- _PASSAGE FOURNI_
Dès que la diète fut assemblée, les ambassadeurs des deux rois lui adressèrent des manifestes dans lesquels, notifiant la candidature de leurs maîtres, ils donnèrent à l’appui toutes les raisons qu’ils avaient déjà tant de fois exposées à chaque électeur en particulier. Les conférences et les intrigues durèrent pendant plusieurs jours. Les plus grands efforts se firent autour de l’électeur palatin, dont la détermination pouvait entraîner celle de l’électeur de Cologne, et qui, ayant vendu tour à tour sa voix aux ambassadeurs du roi catholique en avril, aux ambassadeurs du roi très chrétien en mai, flottait entre le souvenir de son dernier engagement et la crainte des soldats de Sickingen. Le comte Frédéric, qui l’avait décidé à s’engager envers Maximilien à Augsbourg, promit de le faire voter pour Charles à Francfort. Il dit à Armerstorff : « Je vous réponds et assure de mon frère, » et offrit comme garantie, s’il le fallait, d’être prisonnier du roi[2]. Il pénétra dans Francfort, sous un déguisement, afin d’arracher l’électeur palatin à ses hésitations et de le donner entièrement au roi catholique[3]. Il l’ébranla. L’archevêque de Trêves prévint aussitôt du danger de cette défection Bonnivet, qui écrivit au comte palatin la lettre la plus pressante et la plus forte. Il lui dit qu’il trouverait merveilleusement étrange qu’il voulût trahir un prince qui était son parent et son ami, pour en favoriser un autre dont l’aïeul l’avait mis au ban de l’empire et avait amoindri ses états. « Je vous supplie, monseigneur, ajoutait-il, de penser combien cela vous touche. Vous feriez une grosse playe à votre maison, en étant celui qui commencerait à montrer qu’il n’y a point de foi ni d’honneur. Il ne faut pas que la peur que l’on vous fait de brûler et ruiner votre pays vous induise à changer d’opinion, car je vous offre d’aller, dès cette heure, vous servir en personne avec sept ou huit mille lansquenetz, que j’ai tout prêts, et huit cents chevaux, de faire marcher incontinent l’armée du roi qui est sur la frontière d’Allemagne et la plus puissante qu’on ait vue de longtemps, et, si vous me l’écrivez, de prendre même au service du roi la moitié de l’armée de Francisque de Sickingen, ce que je pourrai toutes les fois que je le voudrai[4]. »

- _CONSIGNE_
Indiquez si chacune des affirmations suivantes concorde avec le passage fourni, en répondant par oui ou par non et en citant mot pour mot les termes du passage qui tranchent.
1. L'électeur palatin avait vendu sa voix aux ambassadeurs du roi catholique en avril.
2. Le comte Frédéric entra dans Francfort à visage découvert.
3. Bonnivet offrit de venir servir le comte palatin avec huit mille chevaux.

- _DONNÉES RECUEILLIES_
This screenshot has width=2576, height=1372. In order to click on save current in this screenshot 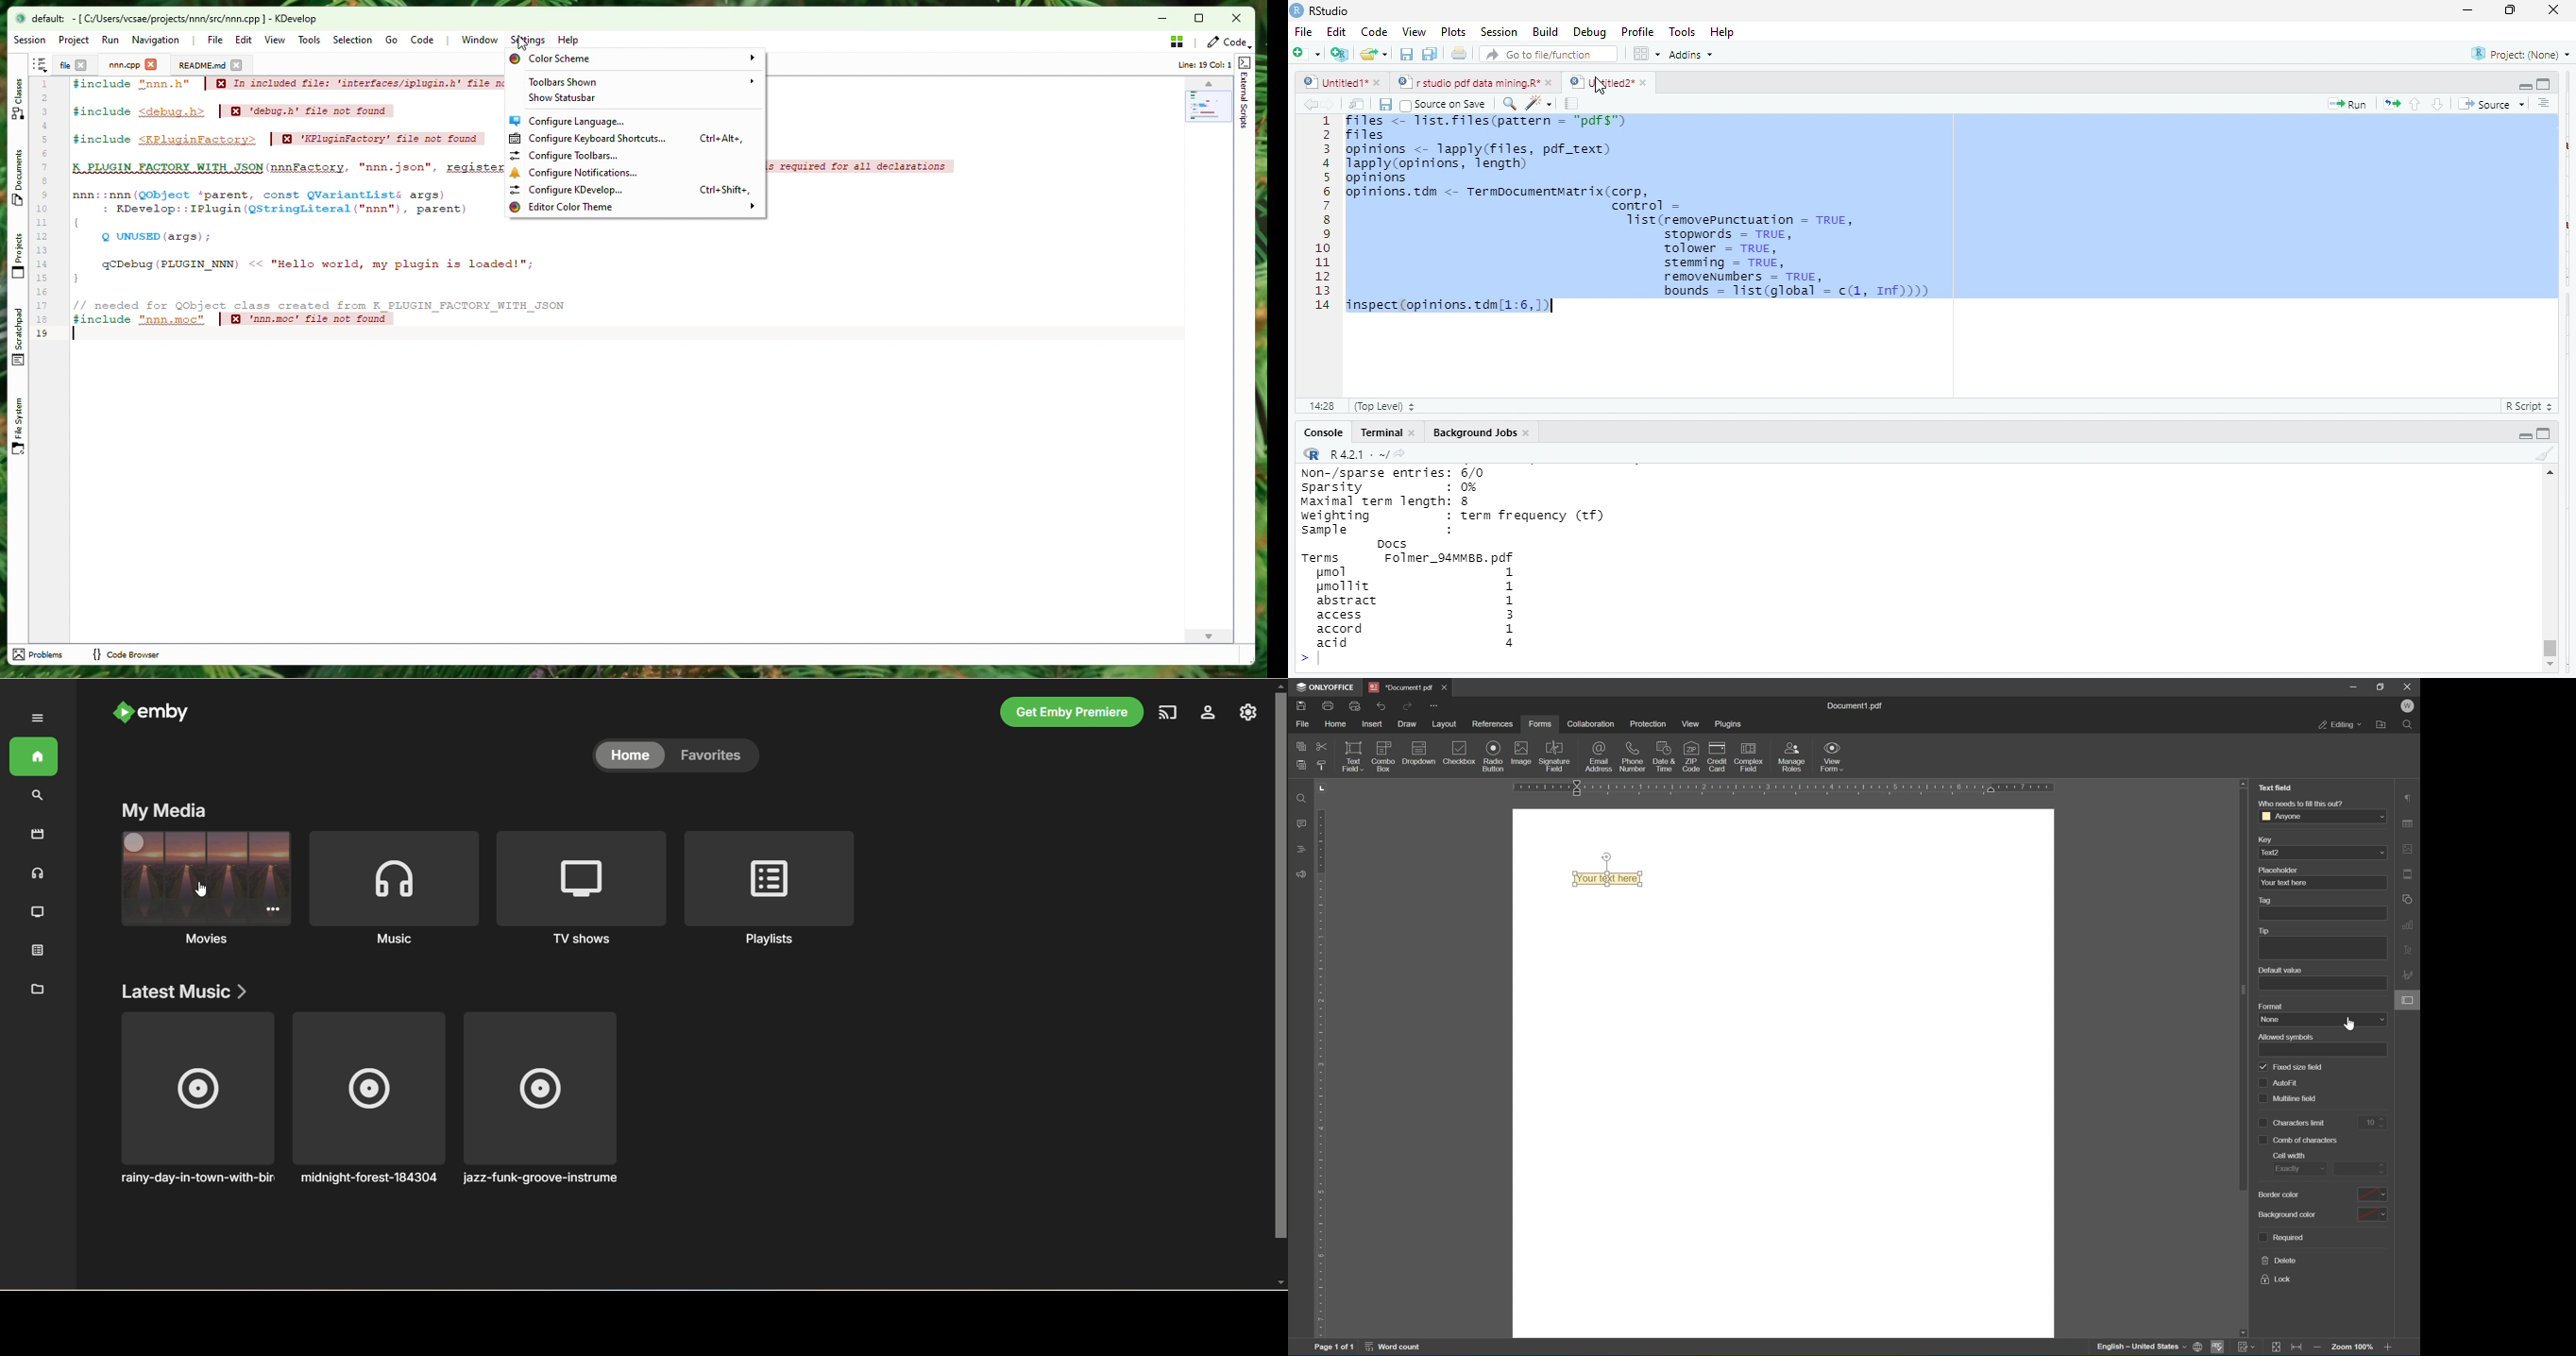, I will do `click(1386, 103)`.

- _RÉPONSE ATTENDUE_
1. Oui : « ayant vendu tour à tour sa voix aux ambassadeurs du roi catholique en avril ».
2. Non : « Il pénétra dans Francfort, sous un déguisement ».
3. Non : « et huit cents chevaux ».